I wanted to bring the Undersea and Hyperbaric Medicine (UHM) Section membership up to date on everything that has been happening for the last several months with the section. When we met last fall at the 2019 Scientific Assembly, the world was obviously a very different place. At that time, there were several agenda items that section members and leaders felt were important to pursue for the section. The group tried very hard to address concerns of section members from all areas: from academic to private, from large groups to small. There were a number of areas that were common ground for our members, and we have prioritized those concerns.
First, national reimbursement is changing, and not for the better. Hyperbaric centers throughout the country have been forced to curtail hours and reduce or eliminate extended and/or 24 hour coverage. This reduction in coverage has resulted in untold thousands of patients having treatment for emergent hyperbaric indications delayed, or worse, denied. Conditions such as decompression illness, carbon monoxide poisoning, gas embolism, gas gangrene, threatened flaps and grafts, central retinal artery occlusion, etc. all come with a time constraint for effective treatment. Outside of these time windows, rates of favorable outcome are diminished or extremely unlikely. While the reasons for these changes are complex, they are not insurmountable. A few years ago, this section had a resolution passed through the ACEP Council to work with other national organizations to attempt to improve coverage, and it is time to act on that directive. In my estimation, there are three things we can focus on as a section to achieve this goal: improve education, contribute to policy, and advocate as a collective voice to the Centers for Medicare and Medicaid Services (CMS). Please allow me to elaborate.
Education remains the crux of what the section must promote. We must educate non-hyperbaric physicians that what we do works and has solid science and outcome studies to support it. Carbon monoxide poisoning is a classic example. A case of a single, poorly designed study, combined with physicians from other specialties who were unfamiliar with our established literature, resulted in a national policy that has been misinterpreted and used as justification to withhold reimbursement from centers throughout the country. Which of us (we are the only true experts) would withhold treatment from ourselves or loved ones if exposed and poisoned by carbon monoxide? We need to educate our colleagues, be represented on those position papers, and be represented in lectures provided on our subject matter. To address these concerns, section leadership contacted ACEP leadership about updating the ACEP carbon monoxide policy and continue to work with them, providing guidance for the literature and the evidence requested. This year, the section is introducing a resolution to the Council to encourage the Education Committee to select scientific assembly lecturers based on training and research publications. It is unthinkable to have someone who has nothing more than a recreational diving certification and standard emergency medicine (EM) training giving hyperbaric lectures, when many board certified and fellowship trained physicians who are well published are immediately available. This system should be applied across all subspecialties, so that ACEP Scientific Assembly attendees may benefit from the many true experts the college has to offer, getting the latest and most accurate training available at each and every lecture. Excellence tends to beget excellence, so I believe this is the first way to get the word out across the nation. This is a multipronged approach along with other professional organizations, newsletters, research, and training designed to improve the specialty.
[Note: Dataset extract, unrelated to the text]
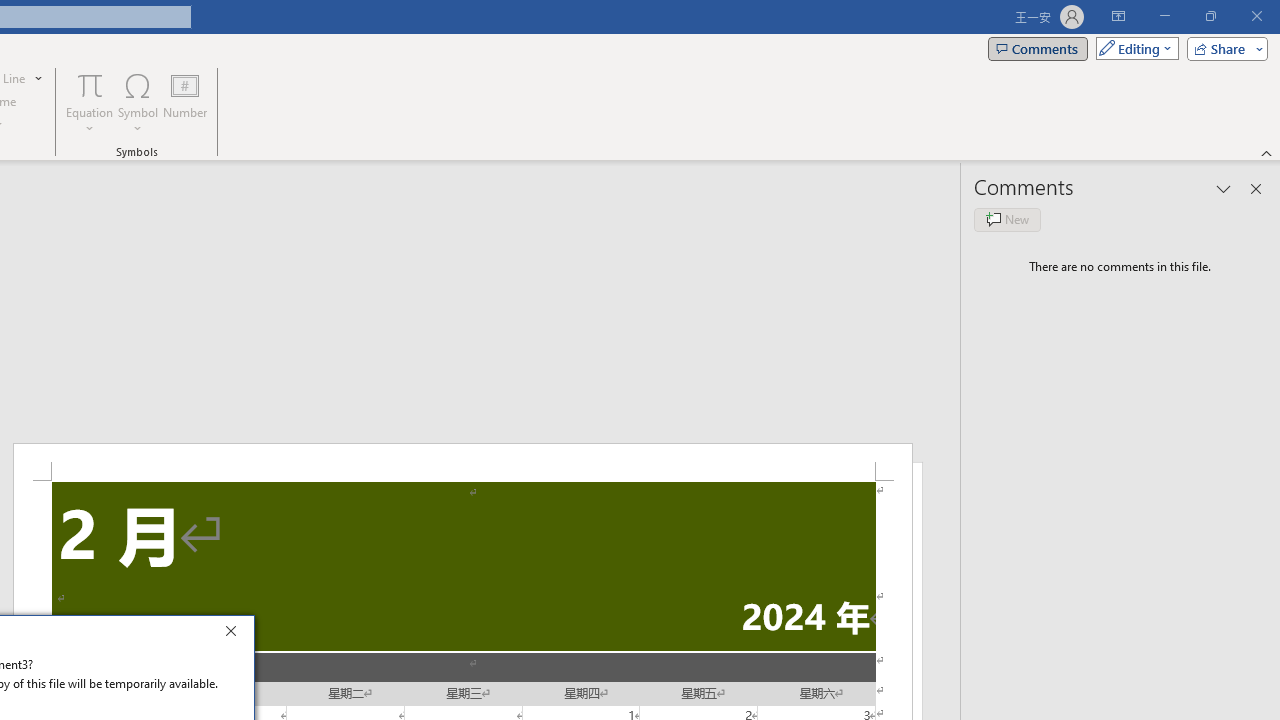 The height and width of the screenshot is (720, 1280). What do you see at coordinates (1007, 219) in the screenshot?
I see `'New comment'` at bounding box center [1007, 219].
As widespread education improves our colleagues’ understanding of our specialty, we can move on to improve policy around our specialty. It is much easier to educate and provide evidence for hyperbaric treatment options than to simply engage in a “yes it does – no it doesn’t” argument about the need for hyperbaric treatment. As we educate and advocate for policy change, we will be able to bring the ACEP clinical policy back in line with the accepted literature for the specialty. With the revision of the clinical policy, based on solid scientific evidence and rationale, we will be able to address national reimbursement. With reimbursement secure, we can collectively have the conversation about emergency hyperbaric availability needed for patient safety. Now, more than ever, we need to identify the barriers to success for section members nationwide and address those barriers as a collective, rather than wage hundreds of little battles. It has been an unexpectedly challenging year for us all, but it is critical that the section pull together now more than ever to help make up for that lost ground due to the pandemic. I can only offer that the section leadership is resolute in its desire to support the community in our common goal of providing the best patient care by keeping our specialty alive and at the forefront of research and advancement.